Are you using those Force DLX bindings in conjunction with a pretty stiff boot? I'm needing to upgrade my boots and/or bindings -- they are both only moderately supportive ... and wondering if my best investment is in boots or bindings.

Michael

Yes I ride Unions Force DLX with old malmutes.

I greatly prefer the straps on this year's binding.. but Vin From OUT OF BOUNDS gave me a killer deal on last years when RADIO in Aspen ran out. The highback on this years is also better.

MY ultimate binding would be some polyethylene platform with heat gun molded curled edges to cup the boot bolted to the catek platform with the DLX straps and highback.

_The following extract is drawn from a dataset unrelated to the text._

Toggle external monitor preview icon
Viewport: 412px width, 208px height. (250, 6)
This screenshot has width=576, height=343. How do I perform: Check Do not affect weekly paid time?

I think a highback that has no give- acts to stiffen your calf in a chatter type situation,,,and then you get more chatter. A highback that can absorb some inital shock and pain by deforming a bit helps you relax and absorb the snow imperfections without bracing your ankles. The key is to have a highback that has some give at the edges but firmness elsewhere with a smooth blending of flex to no flex. Just like suspension needs travel to work. All IMHO... it's just how I am trying to describe why it works.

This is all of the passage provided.